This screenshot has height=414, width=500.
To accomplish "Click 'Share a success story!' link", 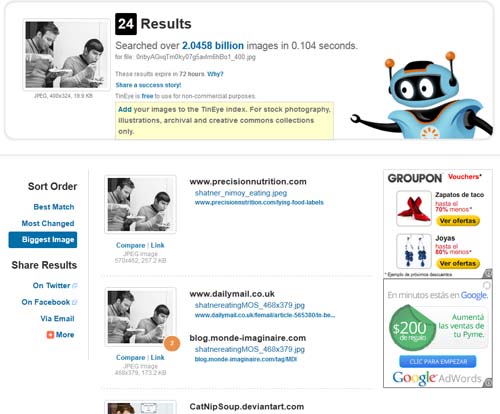I will (x=148, y=85).
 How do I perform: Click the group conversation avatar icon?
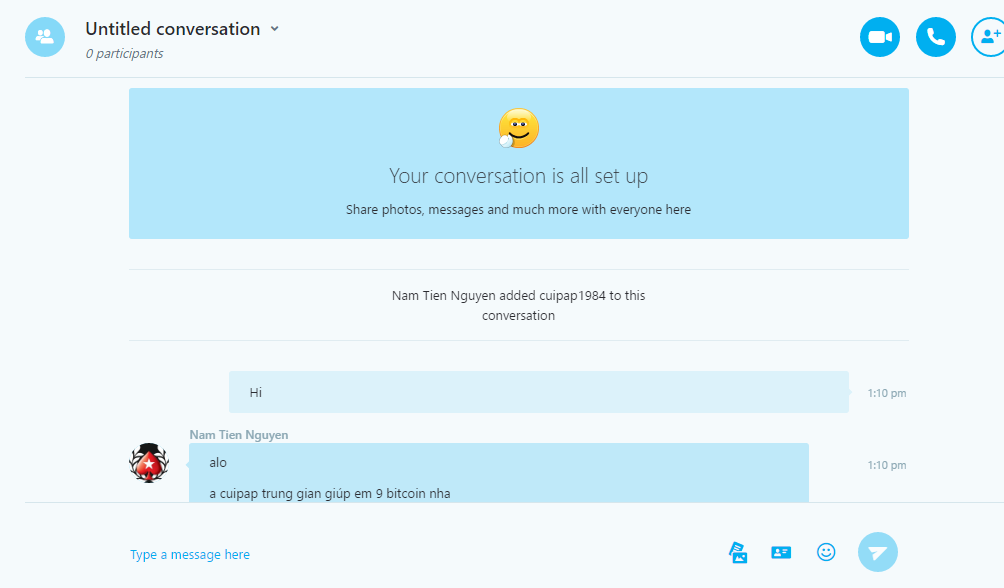pyautogui.click(x=45, y=37)
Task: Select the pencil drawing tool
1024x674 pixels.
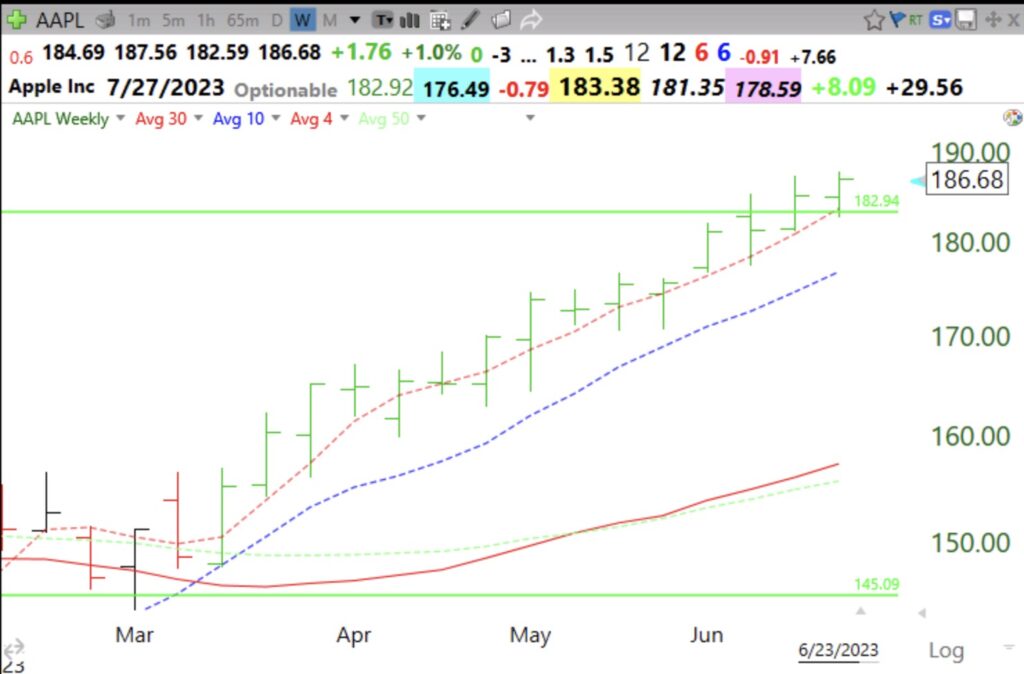Action: [x=470, y=19]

:: Exercise objective ::
Could you write out everything from the line containing "How do I perform: Click" down to the end of the lines, requests included, shifting each coordinate in the answers by adding 123 to it and leaving out the pictures?

:: Full solution ::
 How do I perform: Click the group conversation avatar icon?
pyautogui.click(x=168, y=160)
Task: Select the pencil drawing tool
1024x674 pixels.
Action: [x=593, y=142]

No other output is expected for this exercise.